> [TEKST DO CZYTANIA]:
2006-04-12, 15:36 | #1 |
Raczkowanie
Zarejestrowany: 2005-08
Wiadomości: 240
|
Do posiadających pianino w bloku:)
Witam
Mam dylemat. Chciałabym kupić pianino, ale niestety mieszkam w bloku i moi rodzice uwżają, iż jest to instrument, który nie nadaje się do trzymania w bloku, gdyż jest za głośny. Ja jedak znam wiele osób, które posiadają pianino, mimo tego, iz nie maja domu. Słyszłam również o wyciszaniu pianina przez podłożenie aksamitu pod młoteczki. Co o tym sądzicie? Jeśli macie pianino w bloku to proszę o pomoc. Pozdrawiam
__________________
|
2006-04-12, 17:26 | #2 |
Raczkowanie
|
Dot.: Do posiadających pianino w bloku:)

> [WYBRANE DANE]:
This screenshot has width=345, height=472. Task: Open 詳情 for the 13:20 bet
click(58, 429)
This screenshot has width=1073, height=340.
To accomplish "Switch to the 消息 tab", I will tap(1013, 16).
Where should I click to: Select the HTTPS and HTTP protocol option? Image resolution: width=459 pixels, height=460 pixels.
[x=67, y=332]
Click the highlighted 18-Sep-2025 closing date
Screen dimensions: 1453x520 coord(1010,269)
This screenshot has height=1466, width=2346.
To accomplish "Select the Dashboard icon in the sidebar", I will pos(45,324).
...
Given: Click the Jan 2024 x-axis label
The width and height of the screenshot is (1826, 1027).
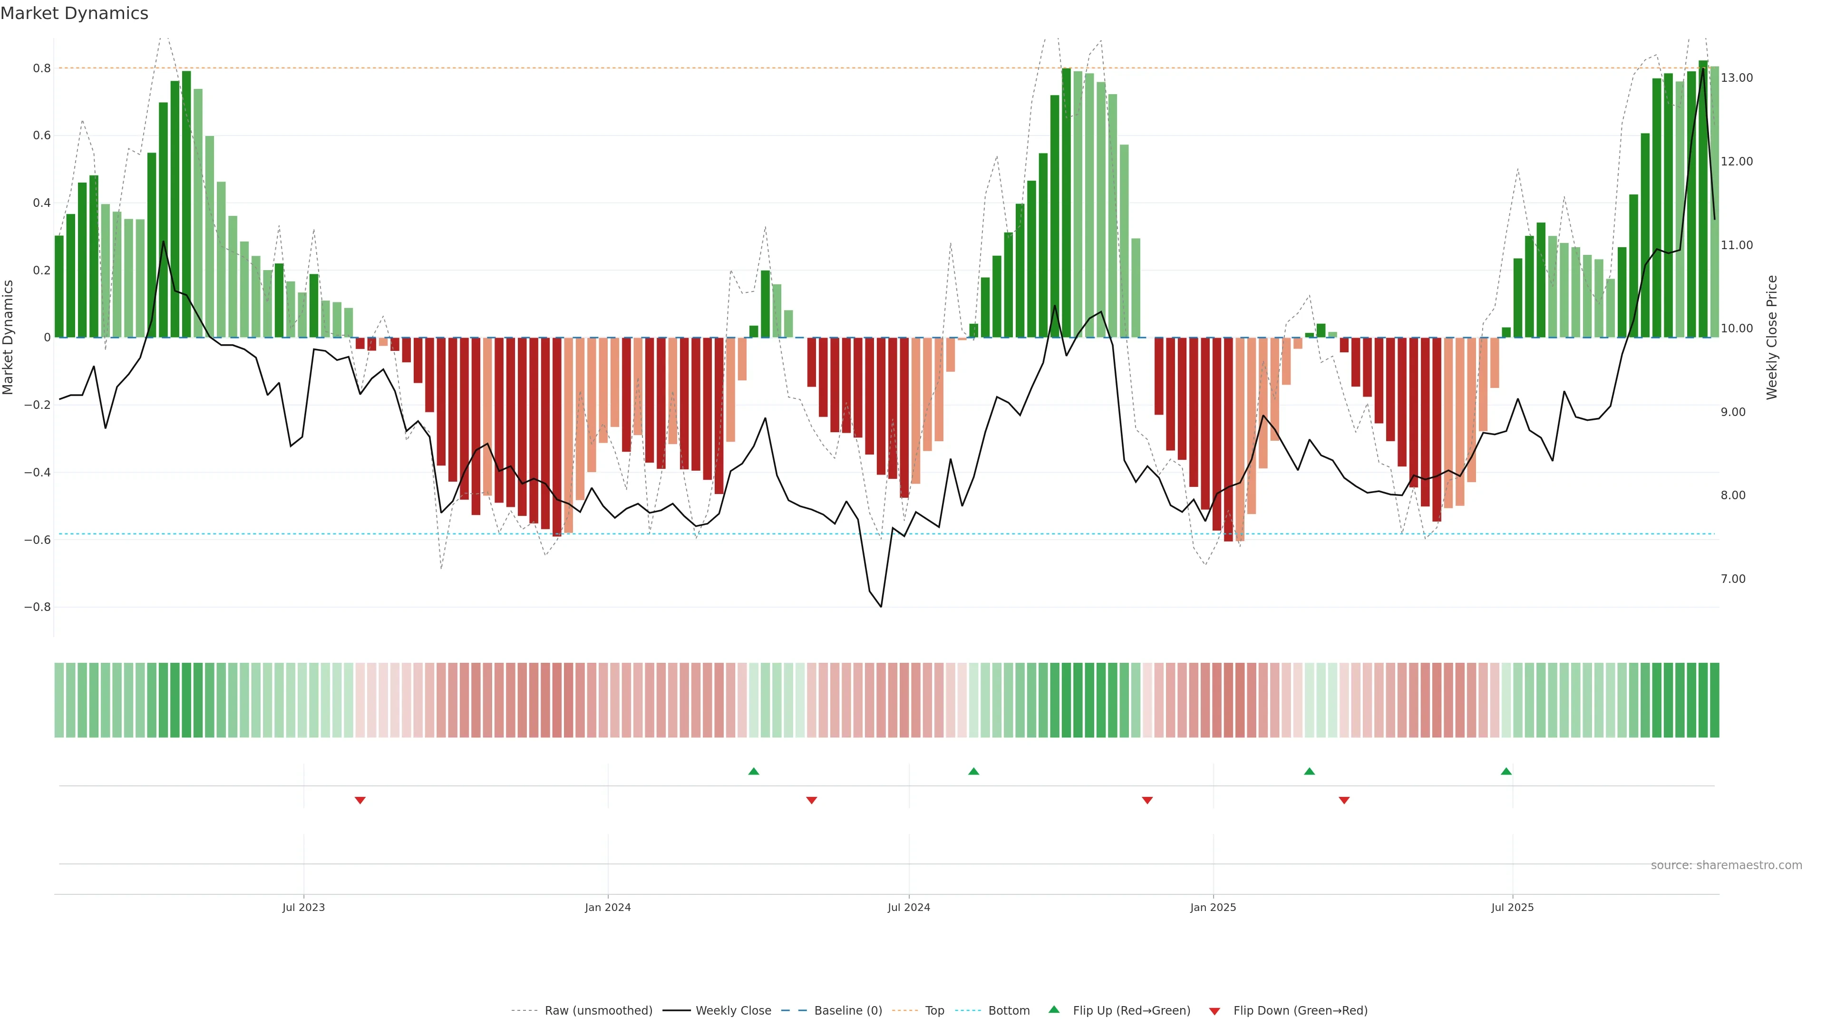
==
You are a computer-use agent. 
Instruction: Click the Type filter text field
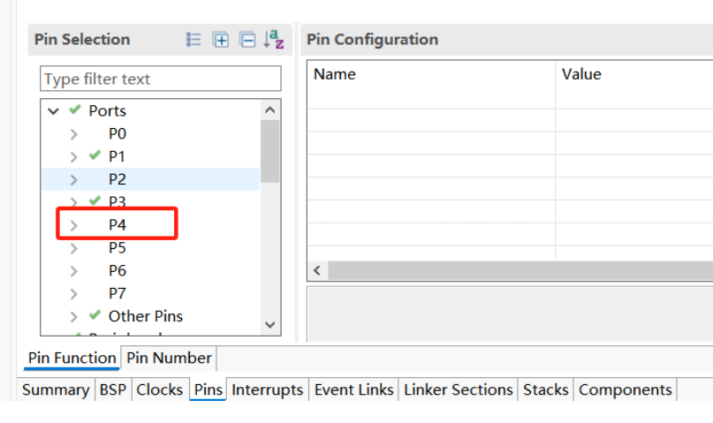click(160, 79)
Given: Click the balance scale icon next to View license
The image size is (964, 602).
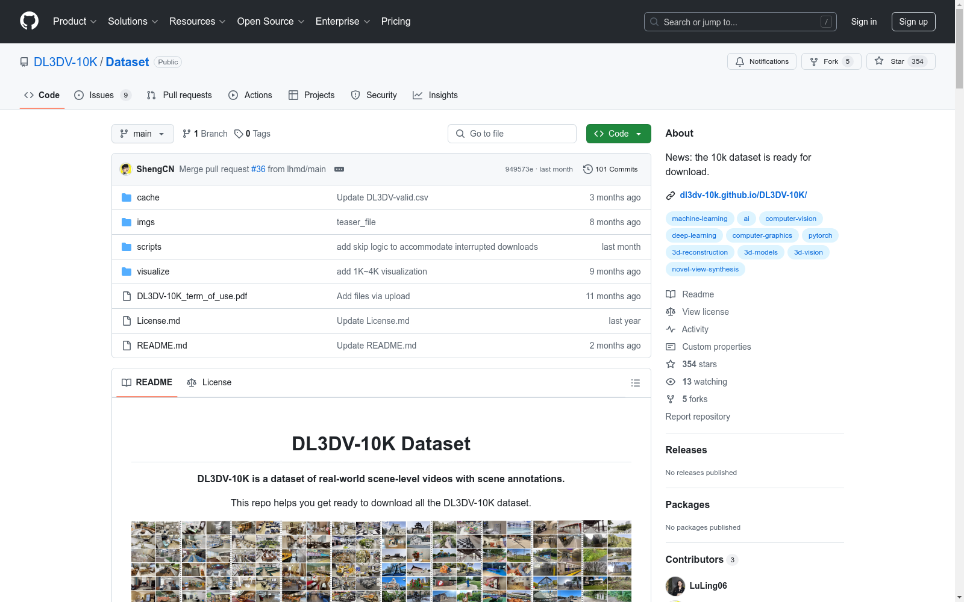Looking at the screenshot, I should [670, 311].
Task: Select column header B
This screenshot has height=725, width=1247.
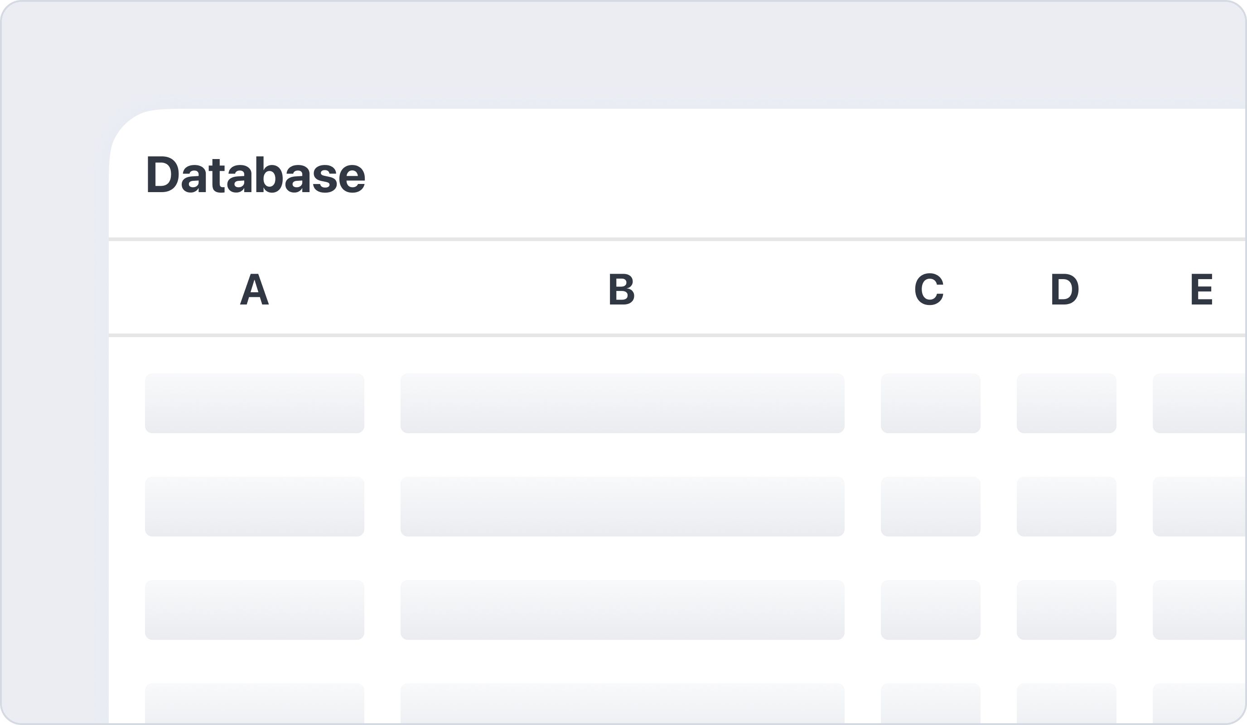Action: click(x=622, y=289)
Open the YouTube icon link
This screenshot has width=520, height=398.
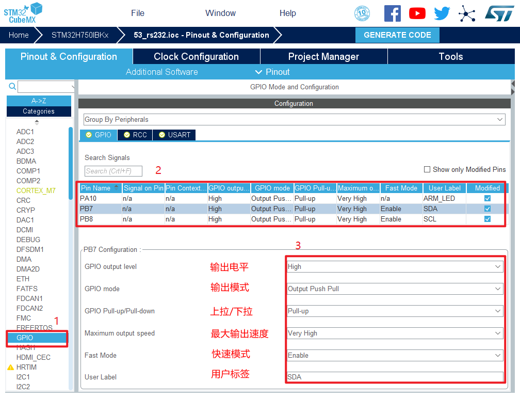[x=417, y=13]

> [DO WYKONANIA]: Przepisz fragment wpisu o pianinie w bloku między słowami „2006-04-12, 15:36 |” a „Dot.: Do posiadających pianino w bloku:)”, łącznie z nimi, i zamień w nim „aksamitu” na „filcu”. Pozycje nie mają tu żadnego znaczenia.

> [ODPOWIEDŹ]:
2006-04-12, 15:36 | #1 |
Raczkowanie
Zarejestrowany: 2005-08
Wiadomości: 240
|
Do posiadających pianino w bloku:)
Witam
Mam dylemat. Chciałabym kupić pianino, ale niestety mieszkam w bloku i moi rodzice uwżają, iż jest to instrument, który nie nadaje się do trzymania w bloku, gdyż jest za głośny. Ja jedak znam wiele osób, które posiadają pianino, mimo tego, iz nie maja domu. Słyszłam również o wyciszaniu pianina przez podłożenie filcu pod młoteczki. Co o tym sądzicie? Jeśli macie pianino w bloku to proszę o pomoc. Pozdrawiam
__________________
|
2006-04-12, 17:26 | #2 |
Raczkowanie
|
Dot.: Do posiadających pianino w bloku:)